The Downside of Plan Nord: Environmental Concerns Plague Northern Quebec Development Project – by Jane Gatensby (The Link – February 12, 2013)

The Link is Concordia University’s independent newspaper since 1980. http://thelinknewspaper.ca/

On May 9, 2011, then-premier Jean Charest launched the Plan Nord, an ambitious $80 billion development project aiming to build infrastructure in Quebec’s northern regions. Nearly two years later, the project’s still a magnet for controversy.

The plan proposed to find and extract mineral resource deposits, and to develop tourism, energy, forestry, wildlife and bio-food industries north of the 49th parallel.

The Plan Nord promises to generate $14 billion in revenue over the next 25 years, according to government estimates, during which time it will create or consolidate an average of 20,000 jobs a year.

The project has attracted significant backlash since it was announced, however. Last April, a protest at the first Salon du Plan Nord caused general mayhem in and around the Palais des congrès de Montréal, with close to 100 protesters arrested.

Since then, the project has managed to cause outcry among environmentalists and anti-capitalists—and everyone in between. “Northern Quebec is a fragile place,” said Greenpeace Quebec director Nicolas Mainville in an April 2012 press release.

“Greenpeace has identified two virgin forests, la Vallée de la Broadback and les Montagnes Blanches, as priority areas for protection, but the government is going ahead with plans for mining in these areas.

“The exploitation of natural resources will have irreversible effects on the environment, populations and their way of life,” echoed a May 2011 petition from the group Innu Power.

“The Plan Nord aims to exploit a maximum of resources over the short term, thereby neglecting the respect and rights of future generations.”

Despite widespread outcry and a change in government, the Plan Nord survived Jean Charest’s exit and is now in the hands of the present Parti Québécois government.

In December, Premier Pauline Marois announced her intention to proceed with natural resource negotiations with the Atikamekw First Nation, expecting to come to an agreement by July 2013.

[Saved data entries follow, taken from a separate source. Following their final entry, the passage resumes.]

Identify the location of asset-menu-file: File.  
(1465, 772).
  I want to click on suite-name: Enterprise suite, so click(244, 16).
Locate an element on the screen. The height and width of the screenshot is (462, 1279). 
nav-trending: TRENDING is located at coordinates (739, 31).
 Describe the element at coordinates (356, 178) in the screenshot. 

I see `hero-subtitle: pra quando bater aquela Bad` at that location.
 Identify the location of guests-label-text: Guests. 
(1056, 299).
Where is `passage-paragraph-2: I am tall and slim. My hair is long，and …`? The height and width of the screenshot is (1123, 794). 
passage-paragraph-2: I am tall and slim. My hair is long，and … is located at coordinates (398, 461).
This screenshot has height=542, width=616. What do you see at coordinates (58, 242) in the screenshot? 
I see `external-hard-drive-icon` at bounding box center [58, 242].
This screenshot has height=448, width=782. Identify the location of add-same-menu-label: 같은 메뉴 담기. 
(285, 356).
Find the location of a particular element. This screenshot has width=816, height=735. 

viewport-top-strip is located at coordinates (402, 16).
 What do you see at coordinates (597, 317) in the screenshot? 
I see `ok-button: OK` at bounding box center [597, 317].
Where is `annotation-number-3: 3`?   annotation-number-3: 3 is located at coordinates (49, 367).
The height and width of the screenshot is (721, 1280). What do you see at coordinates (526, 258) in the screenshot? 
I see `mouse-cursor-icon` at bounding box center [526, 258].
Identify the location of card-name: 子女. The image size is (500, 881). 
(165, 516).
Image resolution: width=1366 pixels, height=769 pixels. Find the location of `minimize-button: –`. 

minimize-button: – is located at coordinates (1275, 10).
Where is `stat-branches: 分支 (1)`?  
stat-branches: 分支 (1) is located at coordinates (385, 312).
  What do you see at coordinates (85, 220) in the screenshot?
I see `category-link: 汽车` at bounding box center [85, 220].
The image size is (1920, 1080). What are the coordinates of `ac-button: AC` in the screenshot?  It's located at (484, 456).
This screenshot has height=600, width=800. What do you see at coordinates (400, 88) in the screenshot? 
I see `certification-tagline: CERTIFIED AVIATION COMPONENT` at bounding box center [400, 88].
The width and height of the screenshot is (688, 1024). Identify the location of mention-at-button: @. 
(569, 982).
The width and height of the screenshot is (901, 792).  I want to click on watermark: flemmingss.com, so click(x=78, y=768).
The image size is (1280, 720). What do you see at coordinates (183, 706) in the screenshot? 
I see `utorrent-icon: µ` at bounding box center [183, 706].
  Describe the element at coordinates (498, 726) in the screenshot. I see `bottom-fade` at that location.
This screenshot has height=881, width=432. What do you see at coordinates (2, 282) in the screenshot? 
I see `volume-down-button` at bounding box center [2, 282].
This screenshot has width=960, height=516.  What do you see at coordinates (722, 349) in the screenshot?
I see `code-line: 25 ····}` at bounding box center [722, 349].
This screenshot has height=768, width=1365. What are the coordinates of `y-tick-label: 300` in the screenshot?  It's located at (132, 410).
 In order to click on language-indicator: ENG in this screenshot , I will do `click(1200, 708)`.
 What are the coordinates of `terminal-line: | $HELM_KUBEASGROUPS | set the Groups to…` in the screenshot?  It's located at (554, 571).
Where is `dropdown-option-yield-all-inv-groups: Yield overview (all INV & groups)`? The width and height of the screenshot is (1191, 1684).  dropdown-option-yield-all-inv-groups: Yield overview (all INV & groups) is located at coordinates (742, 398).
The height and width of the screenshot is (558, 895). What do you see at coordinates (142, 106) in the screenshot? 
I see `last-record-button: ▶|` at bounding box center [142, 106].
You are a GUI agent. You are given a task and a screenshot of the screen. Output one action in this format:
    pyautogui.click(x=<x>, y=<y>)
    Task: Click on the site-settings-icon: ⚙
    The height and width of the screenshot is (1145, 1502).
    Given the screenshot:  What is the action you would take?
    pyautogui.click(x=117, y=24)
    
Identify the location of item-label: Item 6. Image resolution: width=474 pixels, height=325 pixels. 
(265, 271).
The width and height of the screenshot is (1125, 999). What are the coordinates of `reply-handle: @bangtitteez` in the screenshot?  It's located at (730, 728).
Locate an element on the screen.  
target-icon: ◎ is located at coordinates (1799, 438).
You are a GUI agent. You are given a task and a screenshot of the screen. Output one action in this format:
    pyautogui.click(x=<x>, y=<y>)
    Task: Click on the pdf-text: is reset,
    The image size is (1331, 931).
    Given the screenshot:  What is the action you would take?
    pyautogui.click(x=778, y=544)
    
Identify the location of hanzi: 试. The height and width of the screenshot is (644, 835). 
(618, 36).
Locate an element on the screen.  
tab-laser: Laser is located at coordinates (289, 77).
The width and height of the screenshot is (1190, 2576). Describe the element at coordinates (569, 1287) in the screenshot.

“Hydroelectric development in the Great North should be done with the respect of residents and their environment in mind,” reads the PQ website. “The Charest government, however, didn’t hesitate to announce its ‘plan’ (which wasn’t one) before even having consulted those it affects the most.”

While the Plan Nord has been updated, dissent has held firm.

“The pillagers are gathering,” proclaimed Anti-Capitalist Convergence Montreal on its website, in preparation of the demonstration on Jan. 8.

“Sponsored largely by mining (Osisko) and tar sands (Enbridge), the profiteers are preparing the assimilation of indigenous communities into their industrial framework, and into their large-scale destruction of the wild,” the message continued.

The union federation Confédération des syndicates nationaux has also come out in opposition to the project.

The CSN said that, while northern development is important, it must also “be done in a perspective of sustainable development that assures the respect of aboriginal rights and of local communities, and that protects biodiversity and the exceptional ecosystems found in Northern Quebec.”